*** Information given ***
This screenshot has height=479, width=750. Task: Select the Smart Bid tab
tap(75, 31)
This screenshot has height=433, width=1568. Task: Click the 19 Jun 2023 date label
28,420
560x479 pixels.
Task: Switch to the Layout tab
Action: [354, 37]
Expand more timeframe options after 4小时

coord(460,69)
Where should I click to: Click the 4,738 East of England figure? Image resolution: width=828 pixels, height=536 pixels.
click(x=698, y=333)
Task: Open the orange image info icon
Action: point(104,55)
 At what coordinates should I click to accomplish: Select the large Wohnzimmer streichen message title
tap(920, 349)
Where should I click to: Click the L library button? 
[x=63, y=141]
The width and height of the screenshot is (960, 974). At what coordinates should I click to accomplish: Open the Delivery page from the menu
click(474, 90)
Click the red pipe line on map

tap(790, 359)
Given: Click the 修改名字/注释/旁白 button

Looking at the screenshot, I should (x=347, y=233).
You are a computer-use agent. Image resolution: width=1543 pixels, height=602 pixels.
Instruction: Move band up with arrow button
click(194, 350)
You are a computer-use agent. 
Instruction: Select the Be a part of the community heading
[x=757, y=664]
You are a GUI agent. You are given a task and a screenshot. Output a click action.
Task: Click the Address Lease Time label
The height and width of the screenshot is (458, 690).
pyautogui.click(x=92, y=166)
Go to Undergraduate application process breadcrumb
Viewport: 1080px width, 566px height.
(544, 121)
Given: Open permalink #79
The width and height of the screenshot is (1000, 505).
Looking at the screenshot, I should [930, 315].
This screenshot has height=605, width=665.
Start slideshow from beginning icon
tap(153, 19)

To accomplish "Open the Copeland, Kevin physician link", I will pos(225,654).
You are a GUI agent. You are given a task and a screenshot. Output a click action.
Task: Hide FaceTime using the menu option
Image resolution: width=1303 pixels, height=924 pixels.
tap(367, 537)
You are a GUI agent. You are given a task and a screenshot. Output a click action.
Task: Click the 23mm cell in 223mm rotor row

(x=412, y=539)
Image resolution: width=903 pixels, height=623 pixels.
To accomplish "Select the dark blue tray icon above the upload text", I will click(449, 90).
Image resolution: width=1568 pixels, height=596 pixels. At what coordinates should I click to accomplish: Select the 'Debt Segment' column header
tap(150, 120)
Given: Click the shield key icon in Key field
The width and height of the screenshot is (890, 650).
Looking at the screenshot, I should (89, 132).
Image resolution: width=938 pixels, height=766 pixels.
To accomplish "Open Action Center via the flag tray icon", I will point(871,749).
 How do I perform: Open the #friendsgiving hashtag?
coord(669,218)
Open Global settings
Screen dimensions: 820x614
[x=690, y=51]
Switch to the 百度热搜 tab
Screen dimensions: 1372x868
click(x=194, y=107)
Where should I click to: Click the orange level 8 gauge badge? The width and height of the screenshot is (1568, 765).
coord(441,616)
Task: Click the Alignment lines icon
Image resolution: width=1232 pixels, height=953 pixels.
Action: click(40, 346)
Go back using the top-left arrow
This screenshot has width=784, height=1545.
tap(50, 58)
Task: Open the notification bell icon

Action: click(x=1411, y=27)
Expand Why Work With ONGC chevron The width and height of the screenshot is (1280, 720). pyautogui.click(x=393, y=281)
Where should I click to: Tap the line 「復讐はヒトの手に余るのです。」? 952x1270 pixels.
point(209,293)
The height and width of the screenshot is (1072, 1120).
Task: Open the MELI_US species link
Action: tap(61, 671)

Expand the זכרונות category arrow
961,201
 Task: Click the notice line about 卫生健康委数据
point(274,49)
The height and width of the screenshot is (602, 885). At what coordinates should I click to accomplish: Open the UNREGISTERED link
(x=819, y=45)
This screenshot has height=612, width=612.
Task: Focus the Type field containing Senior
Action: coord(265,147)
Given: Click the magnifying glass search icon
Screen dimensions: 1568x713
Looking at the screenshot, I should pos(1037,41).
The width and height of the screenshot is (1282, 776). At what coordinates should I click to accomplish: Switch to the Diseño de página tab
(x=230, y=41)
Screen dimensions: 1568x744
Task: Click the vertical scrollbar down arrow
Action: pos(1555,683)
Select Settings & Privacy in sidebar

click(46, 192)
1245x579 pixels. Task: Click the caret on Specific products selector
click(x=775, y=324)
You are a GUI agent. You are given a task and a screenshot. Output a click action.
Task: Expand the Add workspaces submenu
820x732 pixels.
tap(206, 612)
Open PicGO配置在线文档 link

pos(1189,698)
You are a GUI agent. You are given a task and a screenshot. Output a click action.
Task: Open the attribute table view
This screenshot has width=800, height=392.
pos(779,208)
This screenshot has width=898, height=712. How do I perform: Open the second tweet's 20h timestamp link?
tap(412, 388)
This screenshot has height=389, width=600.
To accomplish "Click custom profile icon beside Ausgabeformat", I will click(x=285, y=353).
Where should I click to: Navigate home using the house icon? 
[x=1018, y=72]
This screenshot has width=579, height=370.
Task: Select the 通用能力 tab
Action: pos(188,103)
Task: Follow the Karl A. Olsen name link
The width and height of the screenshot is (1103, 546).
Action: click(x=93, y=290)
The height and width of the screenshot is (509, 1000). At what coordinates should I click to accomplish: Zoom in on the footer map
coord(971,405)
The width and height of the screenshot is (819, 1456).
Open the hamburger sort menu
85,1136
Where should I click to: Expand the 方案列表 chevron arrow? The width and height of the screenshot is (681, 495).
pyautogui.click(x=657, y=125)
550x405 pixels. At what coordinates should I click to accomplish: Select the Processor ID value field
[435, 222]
*** End of Information given ***
Task brief
Only the lines from the one with "Open the hamburger sort menu" through the last line above should be restated, word for word.

Solution
Open the hamburger sort menu
85,1136
Where should I click to: Expand the 方案列表 chevron arrow? The width and height of the screenshot is (681, 495).
pyautogui.click(x=657, y=125)
550x405 pixels. At what coordinates should I click to accomplish: Select the Processor ID value field
[435, 222]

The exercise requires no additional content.